── Material for the task ──
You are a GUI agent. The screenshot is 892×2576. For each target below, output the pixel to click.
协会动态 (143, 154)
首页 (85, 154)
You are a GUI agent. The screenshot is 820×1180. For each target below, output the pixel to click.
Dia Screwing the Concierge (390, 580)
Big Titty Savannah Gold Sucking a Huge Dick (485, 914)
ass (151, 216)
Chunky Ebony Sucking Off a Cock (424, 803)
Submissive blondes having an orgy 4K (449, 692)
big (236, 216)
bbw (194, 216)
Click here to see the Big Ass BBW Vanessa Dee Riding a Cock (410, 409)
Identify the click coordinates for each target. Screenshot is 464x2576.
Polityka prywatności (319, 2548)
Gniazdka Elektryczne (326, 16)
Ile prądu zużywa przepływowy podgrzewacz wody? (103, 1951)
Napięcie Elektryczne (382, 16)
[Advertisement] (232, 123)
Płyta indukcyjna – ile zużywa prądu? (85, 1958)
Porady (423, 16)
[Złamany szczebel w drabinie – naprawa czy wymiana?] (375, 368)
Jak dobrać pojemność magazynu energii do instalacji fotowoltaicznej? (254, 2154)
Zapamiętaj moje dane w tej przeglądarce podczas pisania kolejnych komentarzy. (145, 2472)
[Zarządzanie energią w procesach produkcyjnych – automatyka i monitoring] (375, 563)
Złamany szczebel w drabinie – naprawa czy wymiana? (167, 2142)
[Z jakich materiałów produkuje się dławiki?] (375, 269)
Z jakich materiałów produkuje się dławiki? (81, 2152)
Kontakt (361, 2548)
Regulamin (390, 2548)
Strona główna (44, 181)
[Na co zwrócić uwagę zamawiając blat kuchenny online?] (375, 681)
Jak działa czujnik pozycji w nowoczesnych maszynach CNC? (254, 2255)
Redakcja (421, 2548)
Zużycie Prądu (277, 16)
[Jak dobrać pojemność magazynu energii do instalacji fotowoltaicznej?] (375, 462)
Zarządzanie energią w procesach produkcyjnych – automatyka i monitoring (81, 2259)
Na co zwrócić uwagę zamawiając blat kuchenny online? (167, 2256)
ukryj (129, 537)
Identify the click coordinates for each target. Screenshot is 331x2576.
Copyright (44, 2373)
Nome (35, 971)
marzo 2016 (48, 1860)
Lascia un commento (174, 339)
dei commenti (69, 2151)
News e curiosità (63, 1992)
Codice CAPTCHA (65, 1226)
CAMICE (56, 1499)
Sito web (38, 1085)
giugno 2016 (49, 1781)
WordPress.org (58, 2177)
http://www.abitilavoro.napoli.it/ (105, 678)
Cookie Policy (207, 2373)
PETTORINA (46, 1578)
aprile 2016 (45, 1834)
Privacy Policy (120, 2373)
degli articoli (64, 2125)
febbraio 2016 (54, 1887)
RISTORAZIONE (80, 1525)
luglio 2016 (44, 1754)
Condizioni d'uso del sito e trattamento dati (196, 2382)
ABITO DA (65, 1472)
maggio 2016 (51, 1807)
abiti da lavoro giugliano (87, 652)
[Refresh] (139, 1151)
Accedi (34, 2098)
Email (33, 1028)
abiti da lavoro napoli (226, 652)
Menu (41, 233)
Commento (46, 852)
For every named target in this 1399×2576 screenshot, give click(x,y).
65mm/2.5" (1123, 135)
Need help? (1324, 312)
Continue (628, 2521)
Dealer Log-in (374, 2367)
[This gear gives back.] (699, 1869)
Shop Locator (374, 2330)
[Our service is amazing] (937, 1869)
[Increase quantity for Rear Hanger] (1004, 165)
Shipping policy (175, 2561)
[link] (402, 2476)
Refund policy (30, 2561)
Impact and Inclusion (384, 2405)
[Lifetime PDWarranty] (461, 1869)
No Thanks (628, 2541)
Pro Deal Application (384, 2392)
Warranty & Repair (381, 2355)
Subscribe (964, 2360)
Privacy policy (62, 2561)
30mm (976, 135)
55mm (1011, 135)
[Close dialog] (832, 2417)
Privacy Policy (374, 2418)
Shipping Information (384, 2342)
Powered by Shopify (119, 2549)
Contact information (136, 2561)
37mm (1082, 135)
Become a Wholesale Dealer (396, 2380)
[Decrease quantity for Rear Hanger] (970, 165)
───
What to do
Whenever a line of the data holds the string "energią", pick that line out.

Expected answer
[Zarządzanie energią w procesach produkcyjnych – automatyka i monitoring] (375, 563)
Zarządzanie energią w procesach produkcyjnych – automatyka i monitoring (81, 2259)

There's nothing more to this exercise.